WHAT THE EXERCISE ASKS - Show the lines below where "agent" occurs.

Stored items
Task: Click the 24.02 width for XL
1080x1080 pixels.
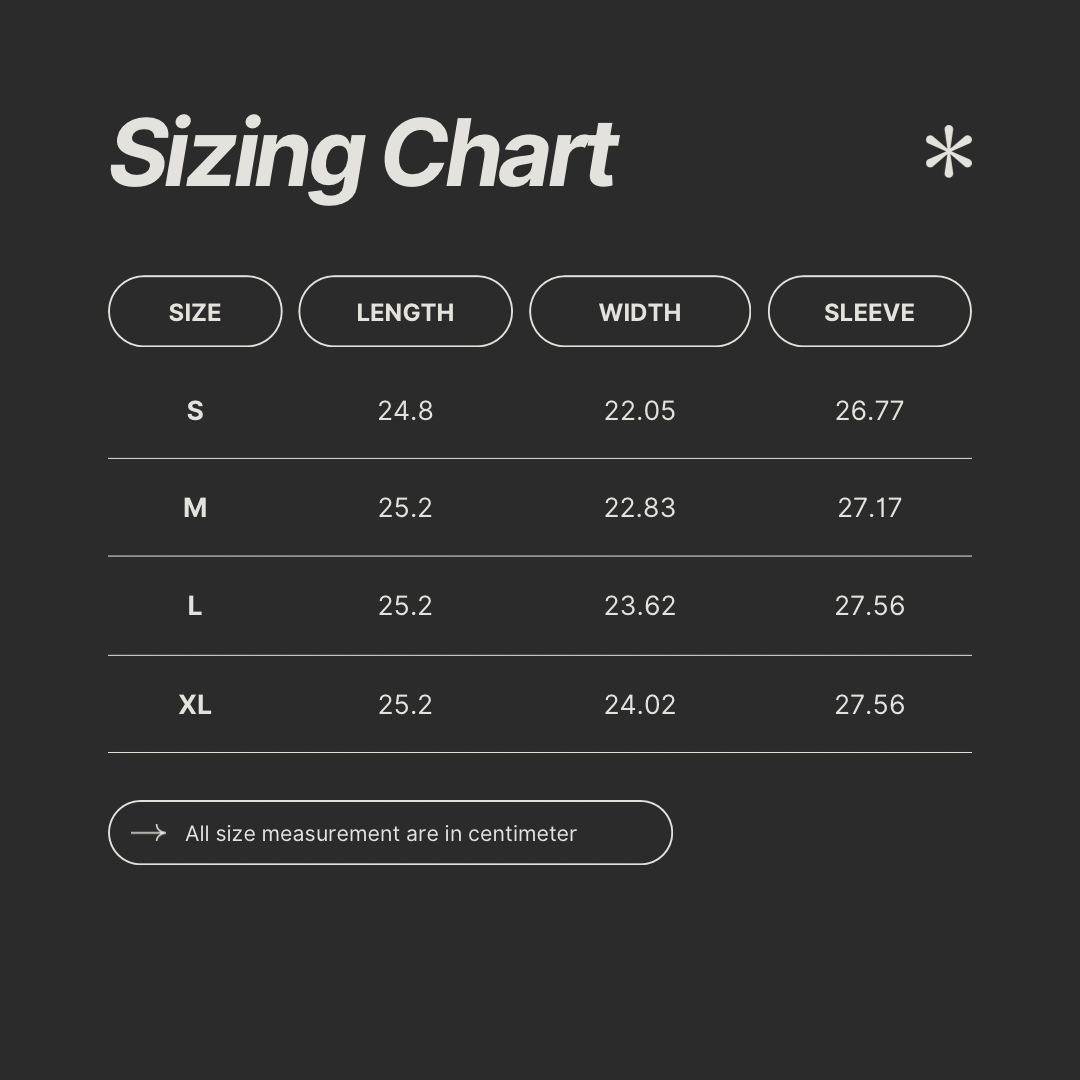Action: click(639, 705)

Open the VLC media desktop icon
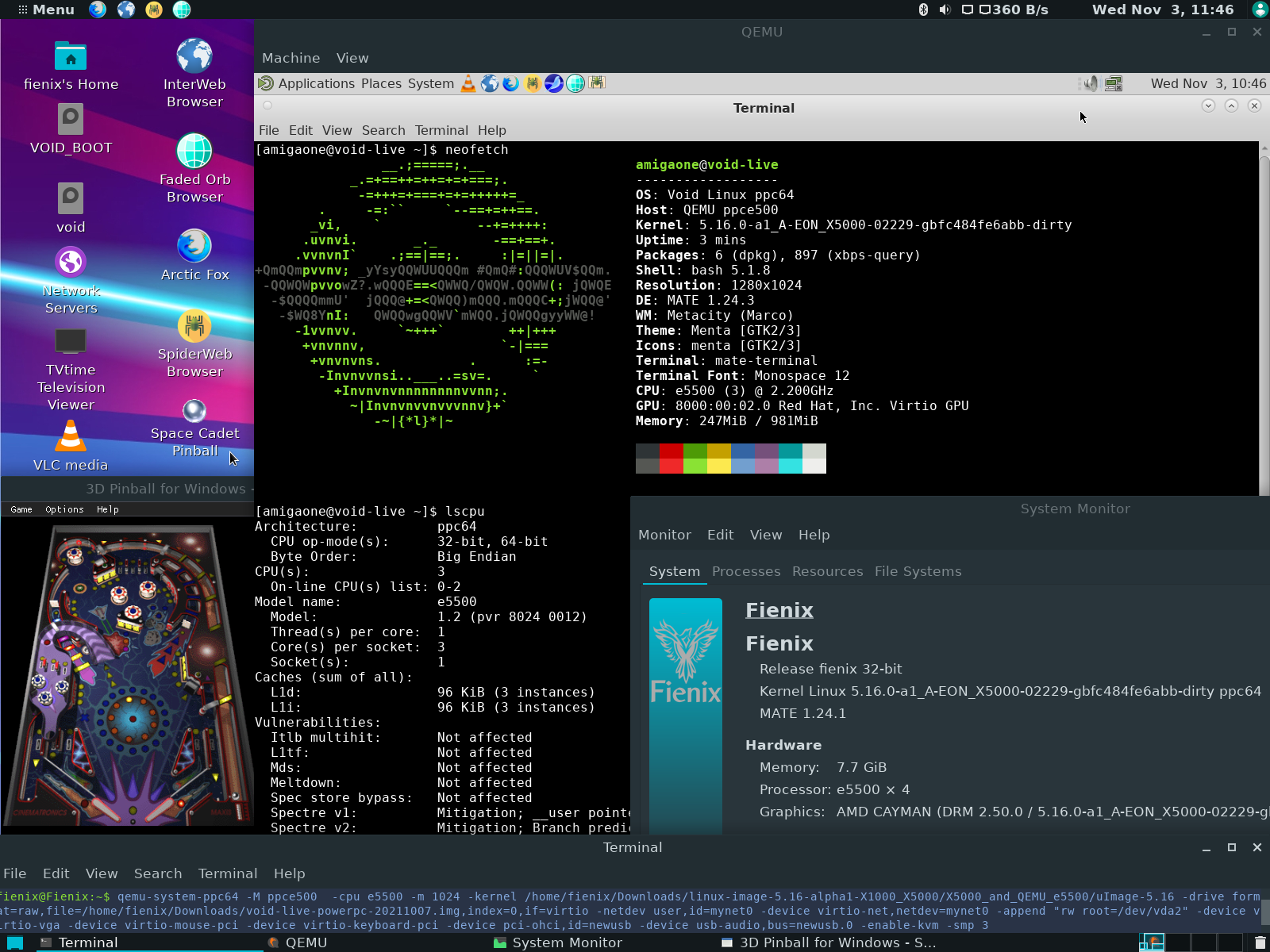tap(71, 437)
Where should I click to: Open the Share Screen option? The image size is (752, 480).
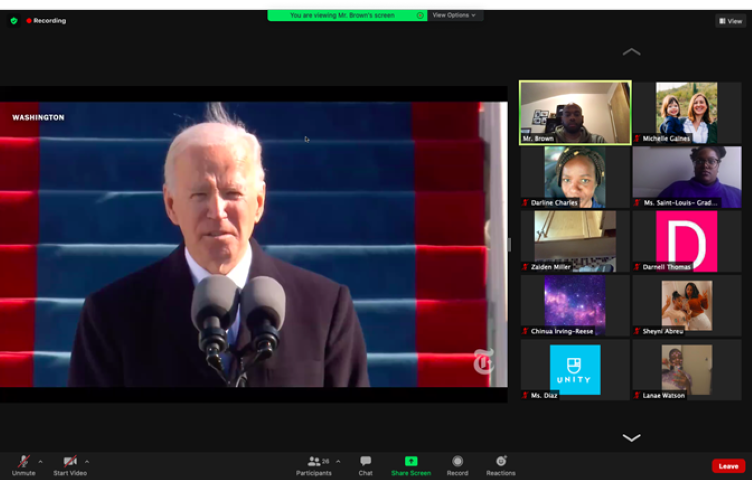411,465
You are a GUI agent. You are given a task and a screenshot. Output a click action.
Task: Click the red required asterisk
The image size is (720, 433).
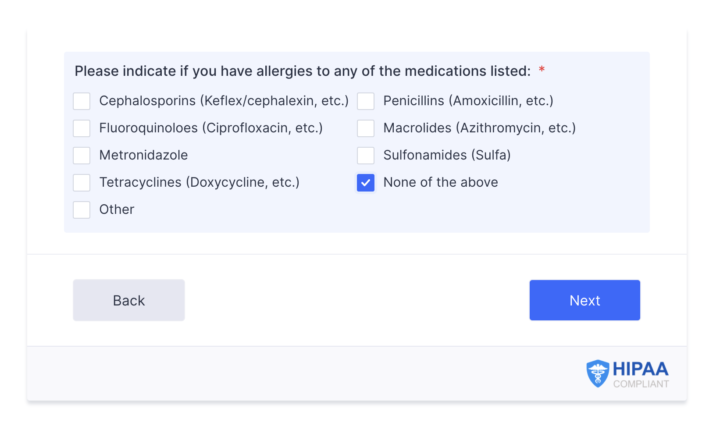click(542, 69)
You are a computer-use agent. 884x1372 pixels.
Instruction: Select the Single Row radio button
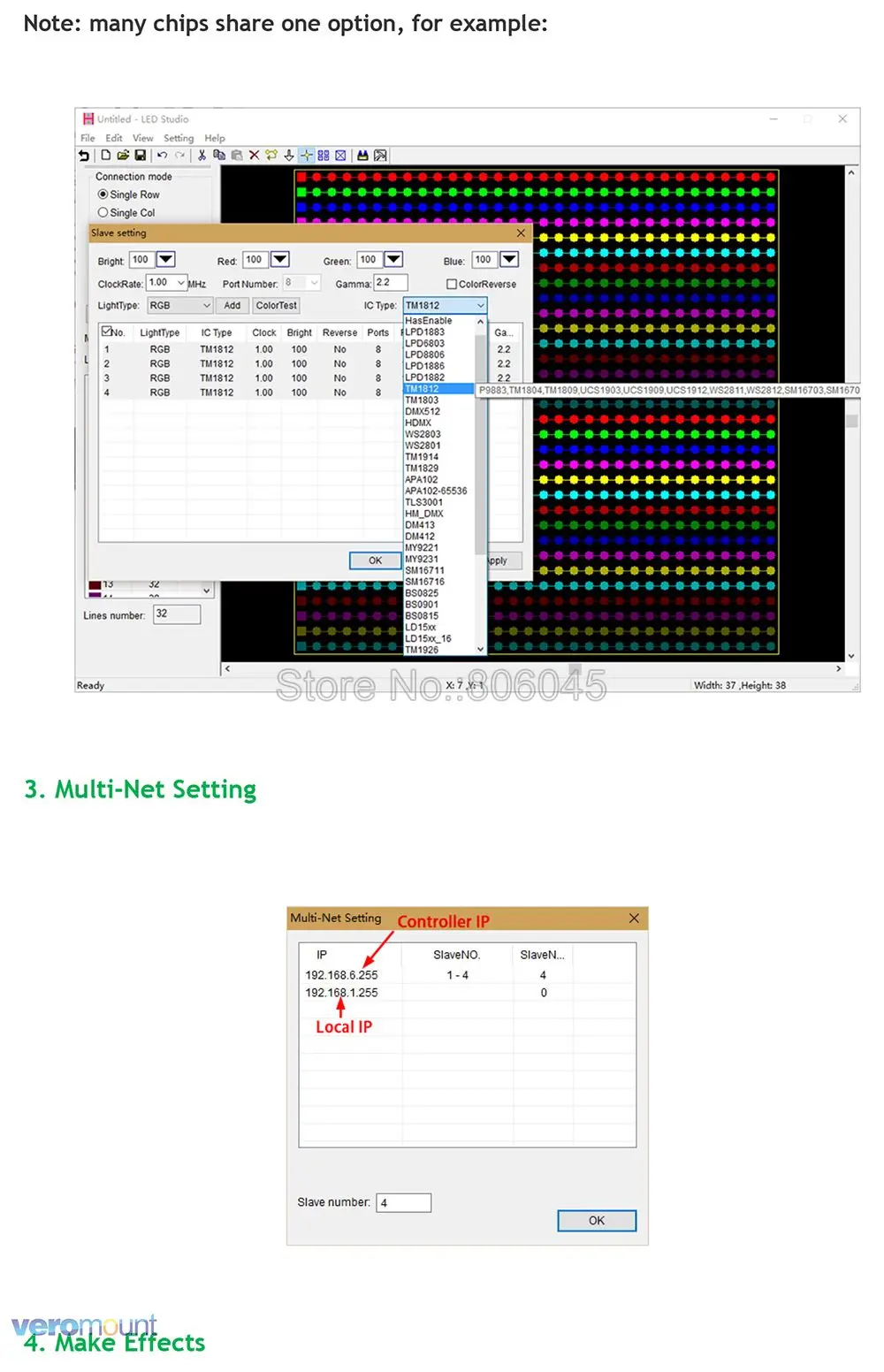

RESPONSE -
You are a GUI agent. You are given a task and a screenshot. Output a click action.
You are a computer-use agent. 884x1372 pixels.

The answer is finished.